Court Turns Down Request to Order Obasanjo’s Trial

Vanguard, 28 March 2009- A Federal high court sitting in Abuja yesterday turned down a request by two Abuja-based legal practitioners to compel the Code of Conduct.

Bureau to prosecute ex-President Olusegun Obasanjo’s over his handling of a whopping N1.2 billion Petroleum Development Trust Fund (PTDF) while he held office.

The trial high court judge, Justice Anwuli Chikere said the two lawyers pushing for Obasanjo’s trial not only lacked the legal right to invoke the court’s jurisdiction for the purpose but that their application was bereft of sufficient facts to move the court in their favour.

The judge who said her hands were tied in view of their lack of locus standi to maintain the suit struck it out without considering the merits of their case.

The lawyers, Messrs Osuagwu Ugochukwu and Charles Ogboli, wanted the ex-President arraigned, tried and appropriately sanctioned in the event he is found guilty of the handling of the said petroleum trust fund.

The management of the PTDF money, Vanguard reports, had strained the relationship between the ex-president and his former deputy, Alhaji Atiku Abubakar. The row over PTDF in the presidency in 2007 led to startling revelations about how key public officials handled government funds. The revelations had galvanised an investigation by the senate which report led to the suit in question.

The plaintiffs had laid the report of the senate which partly indicted the two key players in the Obasanjo government before the court as reason for why it must issue the mandamus order compelling the Code of Conduct Tribunal to begin the trial of ex-President Obasanjo.

In fact, the senate report formed the legal substratum upon which the lawyers’ suit was predicated.

They claimed that the Senate Committee referred Obasanjo to the bureau for what it called “further action.”

The 2006 presidential approvals were in respect of payment of N250 million to a law firm for the incorporation of Galaxy Backbone; $10 million for the purchase of computers for civil servants outside the scope of PTDF and N1billion for DICON.

But the ex-President had, in a 38-page written address submitted to the court in January through his counsel, Chief Afe Babalola (SAN), said he could not be prosecuted by the Code of Conduct Tribunal after his exit from power. Obasanjo said the matter was brought in “bad faith and with the intention to irritate and annoy” him.

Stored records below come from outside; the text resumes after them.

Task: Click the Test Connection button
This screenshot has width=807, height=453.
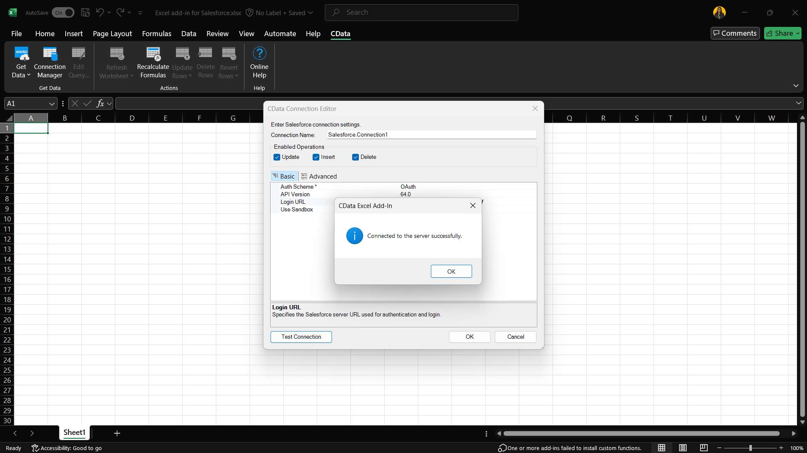Action: tap(301, 337)
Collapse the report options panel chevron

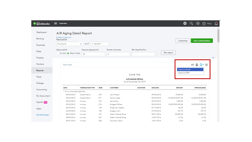[x=213, y=58]
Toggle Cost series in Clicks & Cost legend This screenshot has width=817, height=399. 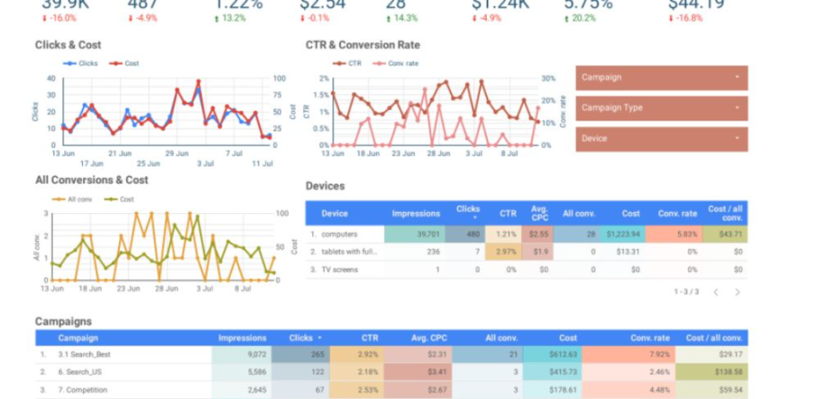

The ex-President supported his address with 48 authorities and urged the court to dismiss the case as having no merit. Besides, Obasanjo, through his lawyer said he was never indicted by the Senate. He also contended that he was no longer a public officer and therefore could not be sued.

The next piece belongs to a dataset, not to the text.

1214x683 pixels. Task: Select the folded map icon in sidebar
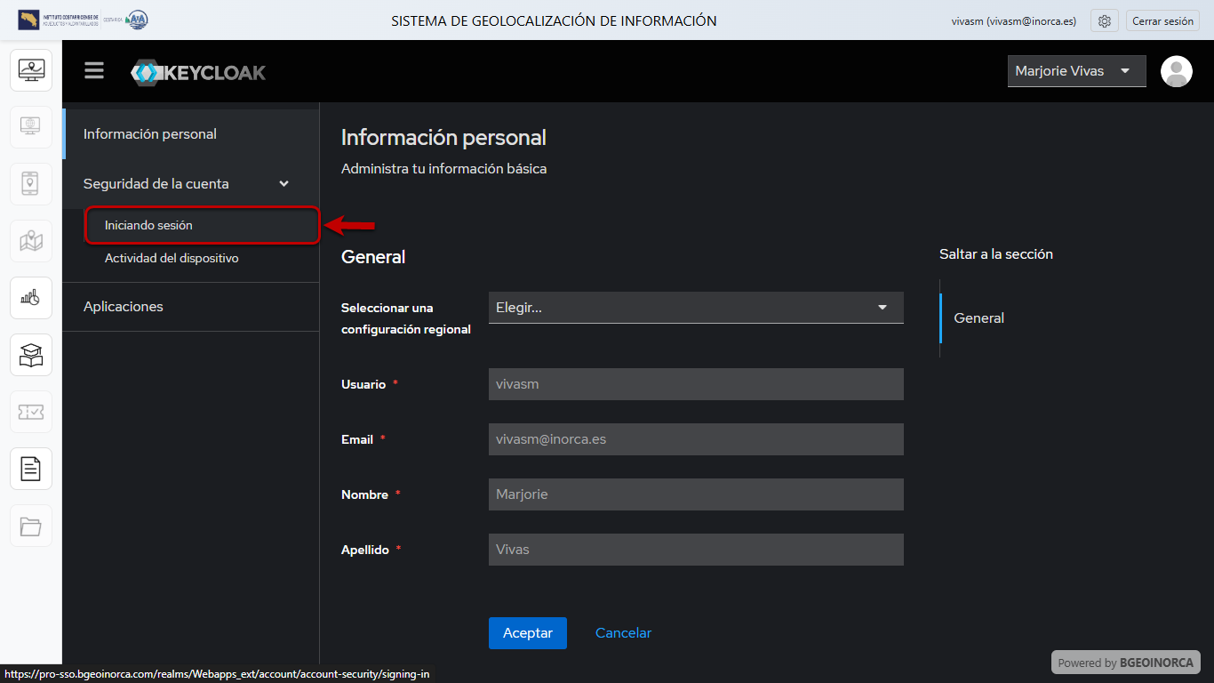[x=31, y=241]
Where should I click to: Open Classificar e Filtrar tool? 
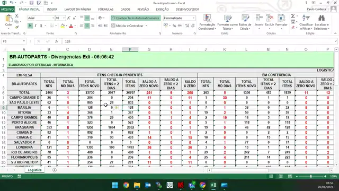(306, 22)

Besides, he argued that the two plaintiff lawyers lacked the legal right to initiate the suit.

But the plaintiffs, who presented 110 authorities to the court, said Obasanjo could be prosecuted.

They said: “No law bars the prosecution of former public officers who have violated the provisions of the Code of Conduct Bureau Act. See Section 16 of the Act.

“No law has been cited by the applicant to sustain his position that ex-public officers cannot be proceeded against by the second defendant.

“On the contrary, violations of the provision of the Code of Conduct Bureau Act are criminal in nature and thus any person (serving or retired) whose acts or omissions whilst in public office infringe on the Bureau Act has no immunity from prosecution and are subject to the jurisdiction of the Code of Conduct Bureau.

“We, therefore, urge this court to take judicial notice of the fact that a former Chairman of the Economic and Financial Crimes Commission (EFCC), Mallam Nuhu Ribadu, having left public office, is now being prosecuted by the Code of Conduct Bureau for breaching the provisions of the Act.”

Besides, Osuagwu said: “We are tax payers and we do not need to wait for other tax payers who are sleeping on their rights before coming to court. Our rights need not to be affected directly before coming to court. It may have been affected indirectly. We have a right to come to court to ask that public funds should be accounted for.

But Justice Anwuri Chikere yesterday overruled the plaintiffs, saying they lacked the locus standi to initiate the suit.

Upholding the citation of Ogunwumiju who represented ex-President Obasanjo in the matter, in a Court of Appeal decision on Bewaji Vs Obasanjo reported in 2007 Nigerian Weekly Law Report (NWLR) part 1039, the trial judge held that it is only when a plaintiff has suffered more damages than other Nigerians that he can sue.

Justice Chikere said that the contrary was the case in the instant case.

She also held that the plaintiffs failed to prove that there was an infraction on their legal rights and also did not disclose how their interests were affected.

According to her, the affidavit in support of the Originating Summon was also not sufficient because there were no enough facts to support claims adding that, “it is not enough to show that they are tax payers. “The suit is hereby struck out,” she pronounced.